**Problem to work on**
Give every line below again, exactly as it appears.

(Saved entries)
━━━━━━━━━━━━━━━━━━━━━━━━━━━━━━

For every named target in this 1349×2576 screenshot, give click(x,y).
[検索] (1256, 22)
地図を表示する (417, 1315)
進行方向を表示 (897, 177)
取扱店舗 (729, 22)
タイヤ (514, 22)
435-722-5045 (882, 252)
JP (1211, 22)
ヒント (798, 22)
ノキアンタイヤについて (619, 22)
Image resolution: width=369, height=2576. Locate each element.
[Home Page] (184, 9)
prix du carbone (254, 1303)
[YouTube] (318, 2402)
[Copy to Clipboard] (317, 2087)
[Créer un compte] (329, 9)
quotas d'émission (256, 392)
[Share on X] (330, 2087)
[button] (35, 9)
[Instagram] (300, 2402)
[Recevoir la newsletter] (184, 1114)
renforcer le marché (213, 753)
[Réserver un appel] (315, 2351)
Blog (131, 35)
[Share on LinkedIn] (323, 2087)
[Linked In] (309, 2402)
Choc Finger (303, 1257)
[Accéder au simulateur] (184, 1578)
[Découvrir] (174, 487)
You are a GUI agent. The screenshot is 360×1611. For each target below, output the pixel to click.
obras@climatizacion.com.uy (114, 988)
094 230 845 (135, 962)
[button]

━━━━━━━━━━━━━━━━━━━━━━━━━━━━━━

**Output**
For every named target in this 1349×2576 screenshot, give click(x,y).
[検索] (1256, 22)
地図を表示する (417, 1315)
進行方向を表示 (897, 177)
取扱店舗 (729, 22)
タイヤ (514, 22)
435-722-5045 (882, 252)
JP (1211, 22)
ヒント (798, 22)
ノキアンタイヤについて (619, 22)
Image resolution: width=369, height=2576. Locate each element.
[Home Page] (184, 9)
prix du carbone (254, 1303)
[YouTube] (318, 2402)
[Copy to Clipboard] (317, 2087)
[Créer un compte] (329, 9)
quotas d'émission (256, 392)
[Share on X] (330, 2087)
[button] (35, 9)
[Instagram] (300, 2402)
[Recevoir la newsletter] (184, 1114)
renforcer le marché (213, 753)
[Réserver un appel] (315, 2351)
Blog (131, 35)
[Share on LinkedIn] (323, 2087)
[Linked In] (309, 2402)
Choc Finger (303, 1257)
[Accéder au simulateur] (184, 1578)
[Découvrir] (174, 487)
You are a GUI agent. The screenshot is 360×1611. For each target below, output the pixel to click.
obras@climatizacion.com.uy (114, 988)
094 230 845 (135, 962)
[button]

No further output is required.